Because the technical scheme of the invention is sufficient, the DWT-DCT transformation algorithm is well applied to the field of palm vein intelligent locks, and the encryption processing is carried out only in the palm vein identification process by adopting the DWT-DCT transformation algorithm, the palm vein identification method has the advantages that the palm vein image identification can still be accurately carried out after the identification system is attacked by different attacks, the defects of the prior art are overcome, and the palm vein identification technology with high safety and high robustness is provided.
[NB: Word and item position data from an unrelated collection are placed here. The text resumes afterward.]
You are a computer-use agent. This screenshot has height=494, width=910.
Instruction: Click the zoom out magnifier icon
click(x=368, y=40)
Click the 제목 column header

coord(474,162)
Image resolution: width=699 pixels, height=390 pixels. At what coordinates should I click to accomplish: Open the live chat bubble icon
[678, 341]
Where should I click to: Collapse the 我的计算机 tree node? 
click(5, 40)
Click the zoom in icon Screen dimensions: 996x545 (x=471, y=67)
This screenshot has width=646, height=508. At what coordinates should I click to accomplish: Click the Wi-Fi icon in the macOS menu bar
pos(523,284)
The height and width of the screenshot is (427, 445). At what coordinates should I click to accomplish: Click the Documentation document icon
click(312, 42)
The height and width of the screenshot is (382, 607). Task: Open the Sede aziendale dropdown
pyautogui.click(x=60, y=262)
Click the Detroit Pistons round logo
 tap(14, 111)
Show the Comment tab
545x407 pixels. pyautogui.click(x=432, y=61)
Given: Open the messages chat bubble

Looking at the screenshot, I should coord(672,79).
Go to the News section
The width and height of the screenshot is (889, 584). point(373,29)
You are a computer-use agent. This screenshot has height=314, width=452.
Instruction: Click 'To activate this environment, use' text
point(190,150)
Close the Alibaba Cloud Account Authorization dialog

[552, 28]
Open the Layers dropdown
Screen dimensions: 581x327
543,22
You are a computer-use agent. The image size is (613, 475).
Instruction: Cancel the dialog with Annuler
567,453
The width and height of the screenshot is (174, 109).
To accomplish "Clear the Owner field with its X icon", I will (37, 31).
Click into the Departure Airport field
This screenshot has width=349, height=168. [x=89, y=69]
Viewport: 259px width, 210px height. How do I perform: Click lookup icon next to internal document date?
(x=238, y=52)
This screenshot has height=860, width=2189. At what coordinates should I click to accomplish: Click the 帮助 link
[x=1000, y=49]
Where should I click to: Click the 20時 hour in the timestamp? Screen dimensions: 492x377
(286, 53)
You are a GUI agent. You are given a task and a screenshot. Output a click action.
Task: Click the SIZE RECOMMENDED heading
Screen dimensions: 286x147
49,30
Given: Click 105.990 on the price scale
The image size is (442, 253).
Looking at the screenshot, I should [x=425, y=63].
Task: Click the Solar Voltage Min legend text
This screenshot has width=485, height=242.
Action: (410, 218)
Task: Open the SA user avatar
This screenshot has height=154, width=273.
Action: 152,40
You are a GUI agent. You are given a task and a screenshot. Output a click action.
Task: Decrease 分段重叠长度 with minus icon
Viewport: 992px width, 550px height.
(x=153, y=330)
In addition, the established image feature database can greatly reduce the storage space, and a light palm vein identification system is formed.
Finally, it should be noted that the above embodiments are only used for illustrating the technical solutions of the present invention, and not for limiting the protection scope of the present invention, although the present invention is described in detail with reference to the preferred embodiments, it should be understood by those skilled in the art that modifications or equivalent substitutions can be made on the technical solutions of the present invention without departing from the spirit and scope of the technical solutions of the present invention.